Berita  

Aksi Mahasiswa Banyumas Raya: Mimbar Bebas Lapak Baca Book Fair

Aksi Mahasiswa Se-Banyumas Raya Tuntut Perubahan Kebijakan Pemerintah

Mahasiswa dari Badan Eksekutif Mahasiswa (BEM) se-Banyumas Raya, Jawa Tengah, menyelenggarakan aksi dan mimbar di Alun-Alun Purwokerto pada akhir pekan. Aksi ini bertujuan untuk menuntut perubahan kebijakan pemerintahan Prabowo Subianto-Gibran Rakabuming Raka yang dianggap melenceng dari arah yang seharusnya. Selain orasi, mahasiswa juga menyelenggarakan lapak baca buku dan pasar baju bekas secara gratis.

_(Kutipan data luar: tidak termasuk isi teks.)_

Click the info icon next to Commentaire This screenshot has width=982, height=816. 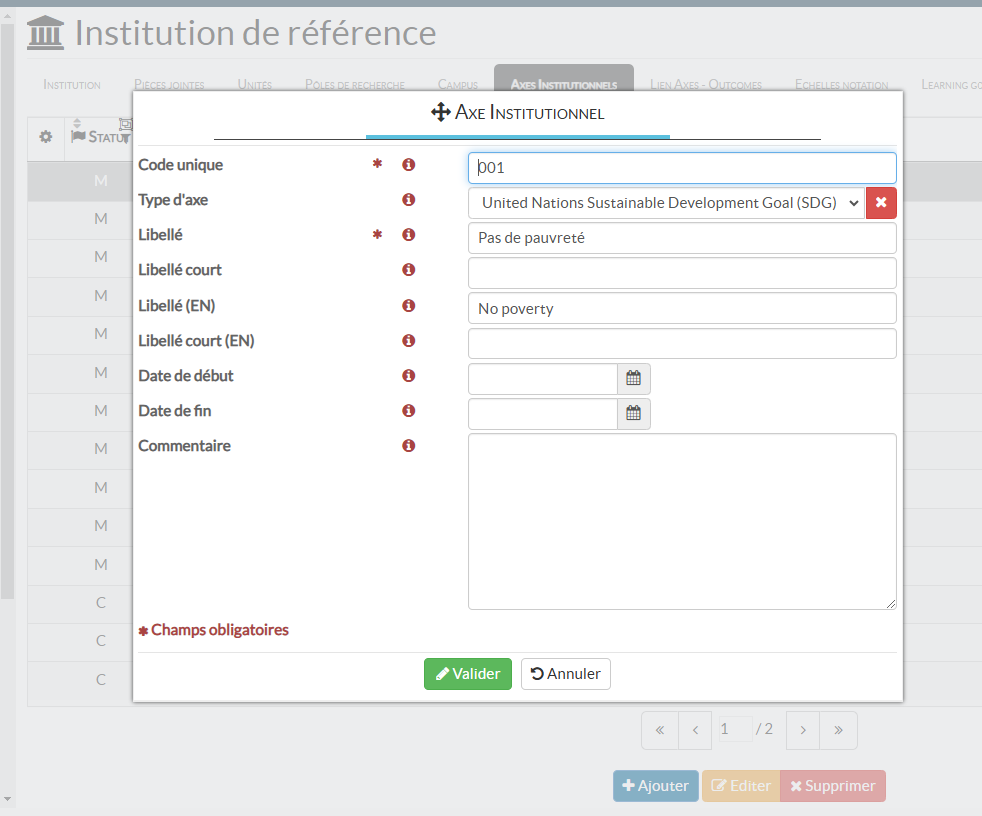(x=408, y=446)
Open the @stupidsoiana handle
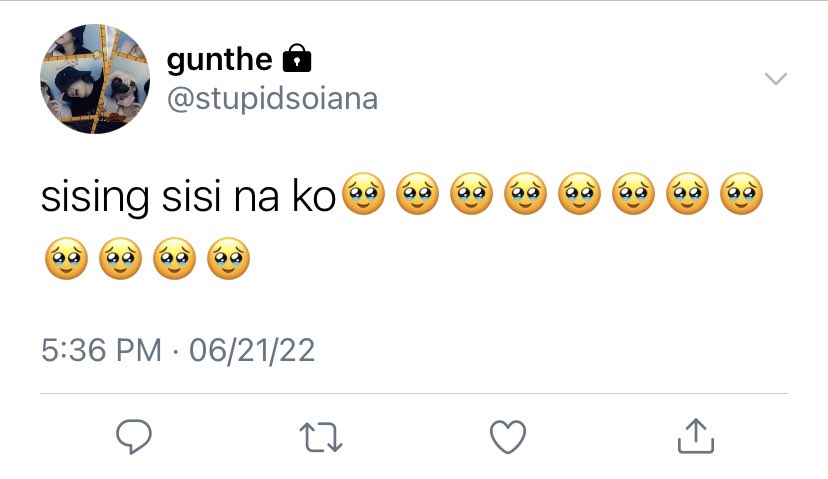Image resolution: width=828 pixels, height=479 pixels. click(272, 98)
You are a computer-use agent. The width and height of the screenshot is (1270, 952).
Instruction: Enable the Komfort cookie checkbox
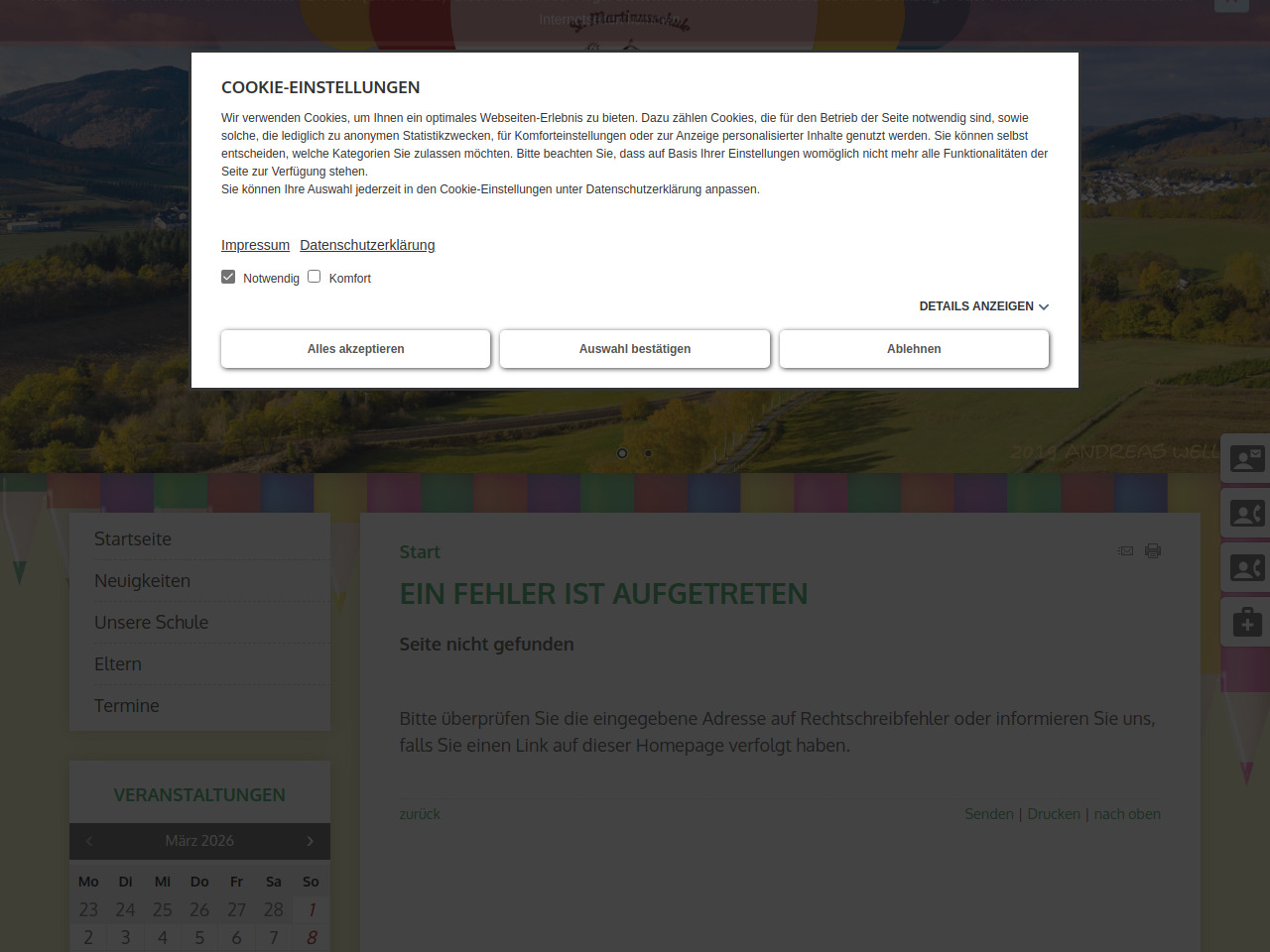tap(315, 277)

Lapak Baca dan Pasar Baju Bekas Gratis Sebagai Pembeda Aksi Mahasiswa

Salah satu yang membuat aksi mahasiswa ini berbeda adalah kehadiran lapak baca gratis dan pasar baju bekas gratis. Menurut koordinator lapangan aksi, Setyawan, keberadaan kedua kegiatan tersebut merupakan simbol dari ketidakpuasan terhadap pemerintahan Prabowo-Gibran tidak hanya dirasakan oleh mahasiswa, tetapi juga masyarakat umum. Aksi ini merupakan kelanjutan dari demonstrasi sebelumnya yang dilakukan mahasiswa sebagai respons terhadap kebijakan pemerintah yang dinilai menimbulkan masalah di berbagai sektor, terutama ekonomi.

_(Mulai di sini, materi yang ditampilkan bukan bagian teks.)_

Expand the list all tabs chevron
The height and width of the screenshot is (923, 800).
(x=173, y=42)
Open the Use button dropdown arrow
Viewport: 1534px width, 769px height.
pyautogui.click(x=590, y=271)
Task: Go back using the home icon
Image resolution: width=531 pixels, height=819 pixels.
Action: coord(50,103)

Setyawan menyatakan bahwa aksi ini bertujuan untuk terus mengkritik pemerintah agar mengubah arah kebijakannya. Dalam aksi tersebut, BEM Banyumas Raya menyoroti lima tuntutan utama, di antaranya menghentikan program Makan Bergizi Gratis (MBG) dan proyek Koperasi Desa Merah Putih (KDMP), serta menegakkan supremasi sipil dengan mengkritisi Undang-Undang TNI dan RUU Polri.

Aksi Mahasiswa Dikemas Berbeda dengan Keterlibatan Komunitas dan Panggung Musik

Aksi kali ini dikemas secara berbeda dengan adanya panggung musik, pertunjukan teatrikal, lapak baca gratis, dan pasar baju bekas gratis. Hal ini dilakukan agar masyarakat dapat lebih terlibat dalam aksi tersebut. Peserta aksi berasal dari berbagai elemen, tidak hanya mahasiswa, tetapi juga melibatkan berbagai komunitas masyarakat dan organisasi lainnya seperti Aksi Kamisan Purwokerto.

Secara keseluruhan, aksi mahasiswa ini mencoba menyuarakan kritik terhadap kebijakan pemerintahan dan melibatkan masyarakat luas dalam upaya untuk mendorong perubahan yang dianggap lebih baik untuk negara.